[What you are asked to do]
Nothing should appear in the answer except the lines below from the line containing "The width and height of the screenshot is (2193, 1449)." through the line containing "You are a computer-use", copied exactly, with pictures left out.

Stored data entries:
==================================================

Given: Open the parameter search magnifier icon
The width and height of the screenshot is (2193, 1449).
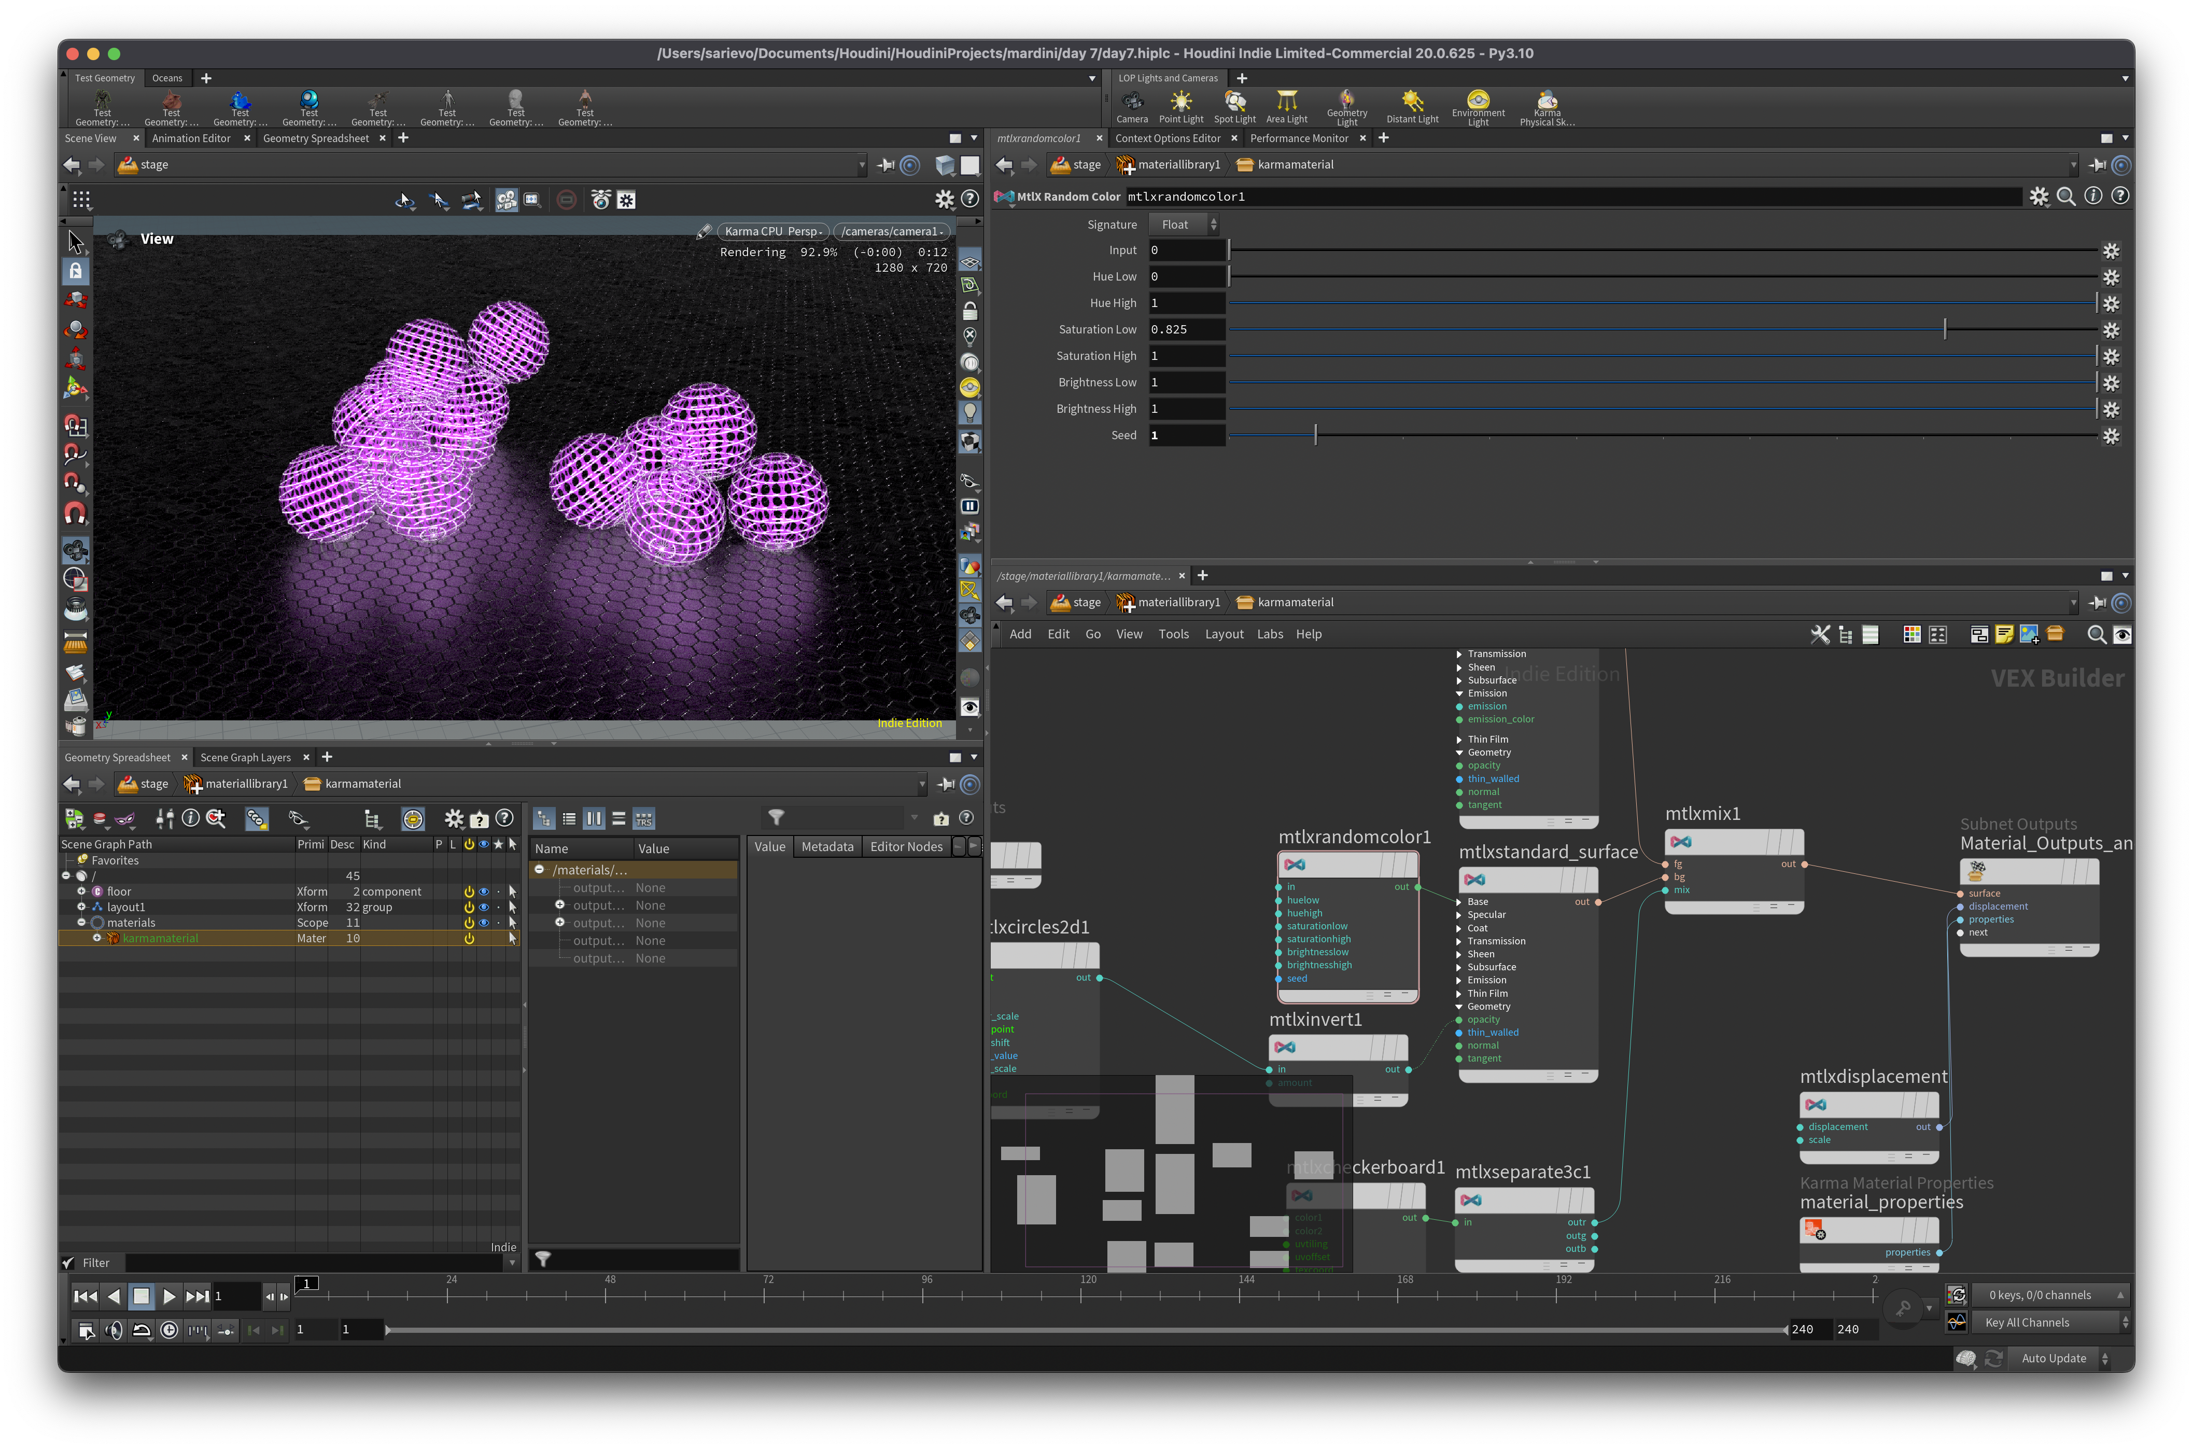Looking at the screenshot, I should [x=2066, y=196].
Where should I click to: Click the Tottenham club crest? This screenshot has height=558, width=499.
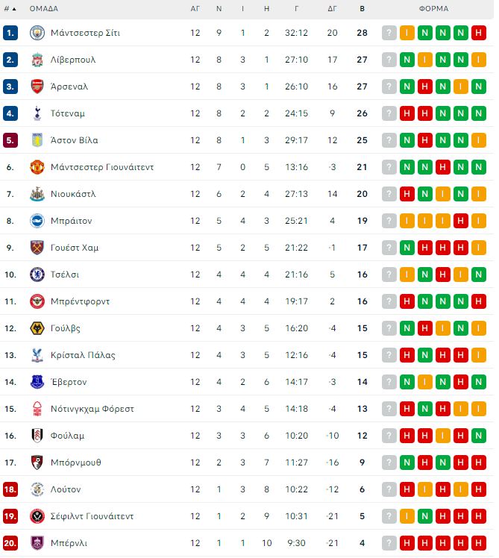pos(37,113)
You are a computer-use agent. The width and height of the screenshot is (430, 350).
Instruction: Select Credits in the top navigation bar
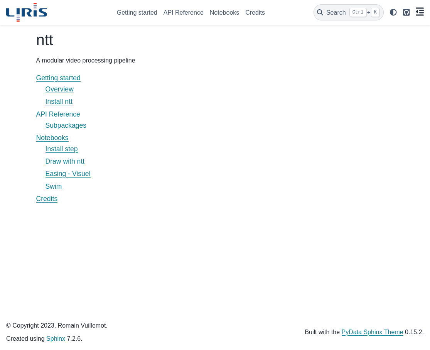[x=255, y=12]
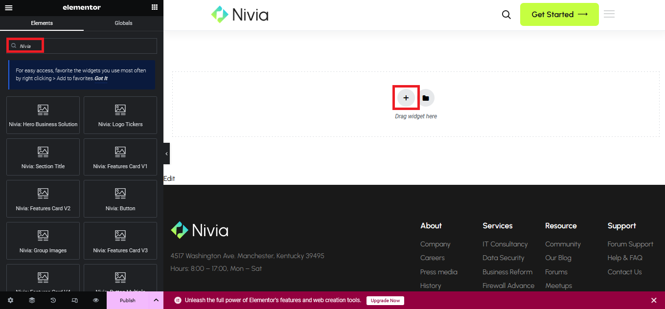Click the widget search input field

[88, 46]
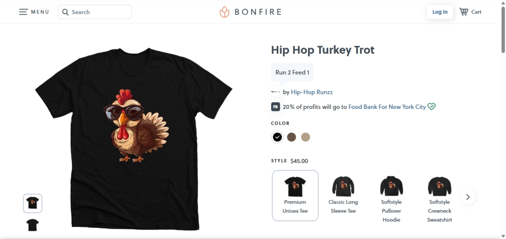This screenshot has height=239, width=506.
Task: Select the brown color swatch
Action: point(291,137)
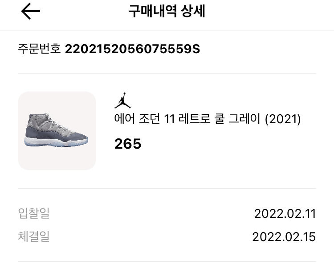Select the bid date 2022.02.11
Image resolution: width=334 pixels, height=279 pixels.
(285, 213)
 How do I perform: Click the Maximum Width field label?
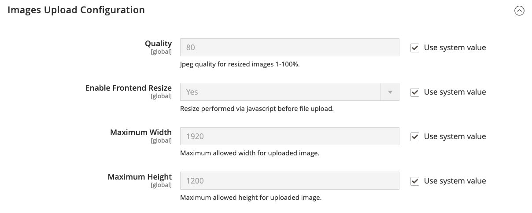[x=140, y=132]
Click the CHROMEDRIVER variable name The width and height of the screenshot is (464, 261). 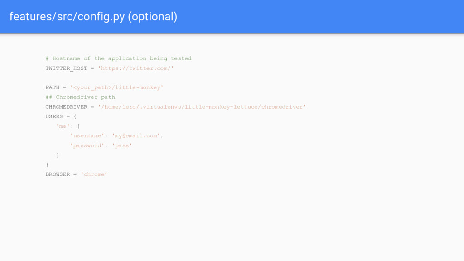click(66, 107)
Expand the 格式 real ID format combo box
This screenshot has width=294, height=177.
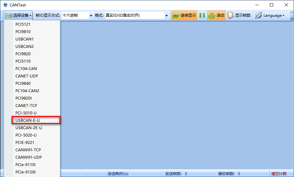click(x=166, y=15)
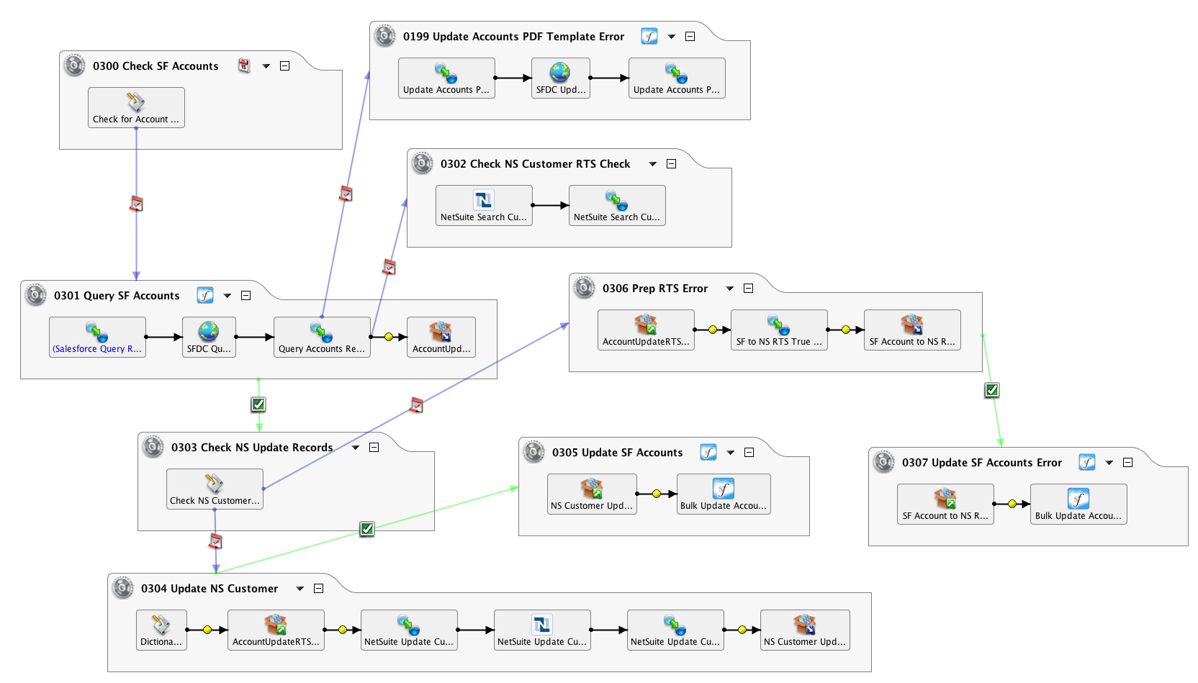Click the script icon on 0307 header

coord(1086,463)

==================================================

[Final answer]
The width and height of the screenshot is (2193, 1449).
Looking at the screenshot, I should [x=2066, y=196].
Where should I click to: Click the Tottenham club crest? This screenshot has height=558, width=499.
pos(37,113)
You are a computer-use agent. The width and height of the screenshot is (430, 350).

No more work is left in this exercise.